▼
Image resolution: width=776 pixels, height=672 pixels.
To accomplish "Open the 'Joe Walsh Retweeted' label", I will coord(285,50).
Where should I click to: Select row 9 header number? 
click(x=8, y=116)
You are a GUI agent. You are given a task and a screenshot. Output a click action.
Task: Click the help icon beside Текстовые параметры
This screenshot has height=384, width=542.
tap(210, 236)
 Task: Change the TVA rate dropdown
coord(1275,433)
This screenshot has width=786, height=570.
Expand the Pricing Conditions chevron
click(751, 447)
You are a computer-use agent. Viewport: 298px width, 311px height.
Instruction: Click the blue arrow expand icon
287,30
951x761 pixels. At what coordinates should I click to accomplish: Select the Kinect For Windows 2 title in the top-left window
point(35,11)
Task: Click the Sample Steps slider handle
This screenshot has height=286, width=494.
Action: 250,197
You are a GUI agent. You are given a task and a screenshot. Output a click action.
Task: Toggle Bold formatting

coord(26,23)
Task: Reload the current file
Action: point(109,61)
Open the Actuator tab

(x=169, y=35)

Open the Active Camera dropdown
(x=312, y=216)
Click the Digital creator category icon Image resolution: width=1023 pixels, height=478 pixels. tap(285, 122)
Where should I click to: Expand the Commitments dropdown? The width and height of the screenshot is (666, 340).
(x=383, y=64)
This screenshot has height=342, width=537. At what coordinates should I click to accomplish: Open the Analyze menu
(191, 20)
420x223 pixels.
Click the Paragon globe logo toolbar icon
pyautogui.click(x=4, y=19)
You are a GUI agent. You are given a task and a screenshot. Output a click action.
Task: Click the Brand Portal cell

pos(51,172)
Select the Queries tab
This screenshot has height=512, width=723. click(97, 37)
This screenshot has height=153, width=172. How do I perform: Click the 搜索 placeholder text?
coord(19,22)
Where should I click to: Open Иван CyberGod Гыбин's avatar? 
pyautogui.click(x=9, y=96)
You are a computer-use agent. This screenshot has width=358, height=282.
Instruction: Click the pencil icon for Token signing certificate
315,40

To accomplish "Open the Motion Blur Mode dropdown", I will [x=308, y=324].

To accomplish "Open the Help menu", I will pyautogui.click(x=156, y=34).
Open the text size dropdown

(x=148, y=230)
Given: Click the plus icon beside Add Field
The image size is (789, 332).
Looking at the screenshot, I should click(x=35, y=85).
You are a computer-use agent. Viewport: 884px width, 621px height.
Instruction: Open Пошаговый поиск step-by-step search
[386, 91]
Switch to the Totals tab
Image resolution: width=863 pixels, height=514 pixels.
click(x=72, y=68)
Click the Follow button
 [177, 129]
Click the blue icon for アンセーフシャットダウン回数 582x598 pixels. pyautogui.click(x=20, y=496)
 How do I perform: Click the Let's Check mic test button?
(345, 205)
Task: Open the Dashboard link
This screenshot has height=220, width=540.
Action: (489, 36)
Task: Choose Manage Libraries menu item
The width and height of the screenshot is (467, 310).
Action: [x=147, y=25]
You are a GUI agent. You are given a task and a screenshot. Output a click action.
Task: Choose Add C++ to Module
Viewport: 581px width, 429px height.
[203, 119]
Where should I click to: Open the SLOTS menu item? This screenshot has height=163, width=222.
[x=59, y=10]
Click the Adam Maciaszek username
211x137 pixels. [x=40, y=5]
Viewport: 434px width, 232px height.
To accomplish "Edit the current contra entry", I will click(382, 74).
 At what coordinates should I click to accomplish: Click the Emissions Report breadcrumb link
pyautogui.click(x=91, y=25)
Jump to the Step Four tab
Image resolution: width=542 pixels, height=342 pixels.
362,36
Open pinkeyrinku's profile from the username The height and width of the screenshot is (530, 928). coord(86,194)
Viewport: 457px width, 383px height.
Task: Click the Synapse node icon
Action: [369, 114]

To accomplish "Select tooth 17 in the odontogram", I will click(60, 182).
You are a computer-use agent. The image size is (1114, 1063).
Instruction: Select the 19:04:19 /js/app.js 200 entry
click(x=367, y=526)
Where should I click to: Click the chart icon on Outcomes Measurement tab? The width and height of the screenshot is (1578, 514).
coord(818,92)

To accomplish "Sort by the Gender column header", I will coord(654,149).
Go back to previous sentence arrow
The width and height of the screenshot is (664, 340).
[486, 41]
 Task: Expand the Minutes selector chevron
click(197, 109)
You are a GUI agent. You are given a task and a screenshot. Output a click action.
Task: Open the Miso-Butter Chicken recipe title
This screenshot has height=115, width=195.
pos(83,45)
▲
§ **Task brief**
Using the records above, restate word for word the lines from the one with "This screenshot has height=220, width=540." through the one with "Task: Choose Add C++ to Module", both included.

§ **Expected output**
This screenshot has height=220, width=540.
Action: (489, 36)
Task: Choose Manage Libraries menu item
The width and height of the screenshot is (467, 310).
Action: [x=147, y=25]
You are a GUI agent. You are given a task and a screenshot. Output a click action.
Task: Choose Add C++ to Module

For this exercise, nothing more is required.